Riprende con la sua terza stagione la serie televisiva "True detective" con tabacco e sigarette elettroniche in primo piano.

La presenza delle sigarette elettroniche nei film cinematografici e nelle serie tv si fa sempre più intensa e, questa volta, tocca alla serie televisiva "True Detective" dove l'attore Stephen Dorff, durante una intervista alla rivista GQ, parla del suo rapporto "cinematografico" con la sigaretta elettronica.

Creata e scritta da "Nick Pizzolatto" nella sua prima stagione ottiene un'accoglienza positiva dalla critica sia per la qualità che per gli scenari ed anche per la scelta degli attori e i loro ruoli. Purtroppo la seconda stagione è stata considerata un fallimento ma non perchè non sia andata bene ma perchè, contrapponendosi con la prima, non ha avuto la popolarità sperata. True Detective tornerà presto con una promettente terza stagione con, in programma, Mahershala Ali o Stephen Dorff.
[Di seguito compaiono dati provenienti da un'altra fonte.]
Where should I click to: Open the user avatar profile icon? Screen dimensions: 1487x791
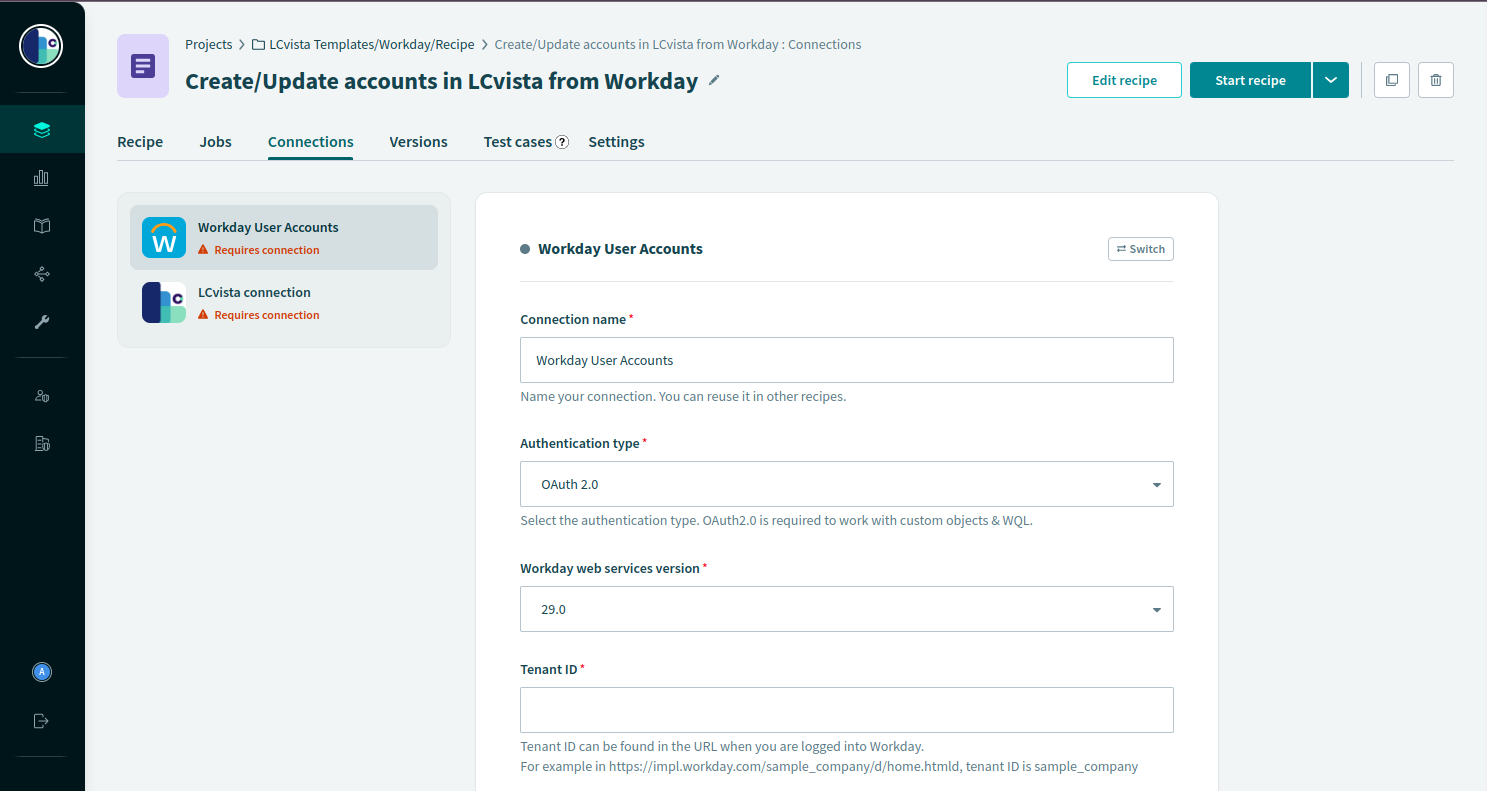[x=41, y=672]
L'ambientazione negli anni 80 impone che gli attori fumino e Stephen Dorff, durante la l'intervista, spiega la difficoltà di rivolgersi al tabacco o alla sigaretta elettronica:

"Negli anni 80 e 90 a nessuno dava nell'occhio fumare così tanto. Tuttavia, io sono un forte fumatore, Vi assicuro che fumare durante un servizio fotografico o il durante le riprese di una serie televisiva è difficile ed è il modo migliore per provare a smettere. È sempre necessario riprendere con la sigaretta consumata nello stesso posto nel modo che le sequenze siano collegate. Peggio ancora, in macchina, dobbiamo fumare sigarette elettroniche che non possiamo scuotere in quanto prive di cenere. Quindi, per abitudine, ho rotto molte sigarette elettroniche cercando di sbatterle come quelle tradizionali. Mi ha infastidito e per questo motivo abbiamo dovuto ripetere molte scene e dialoghi"

La nuova stagione di Vero Detective sarà trasmessa sul canale a pagamento OCS City.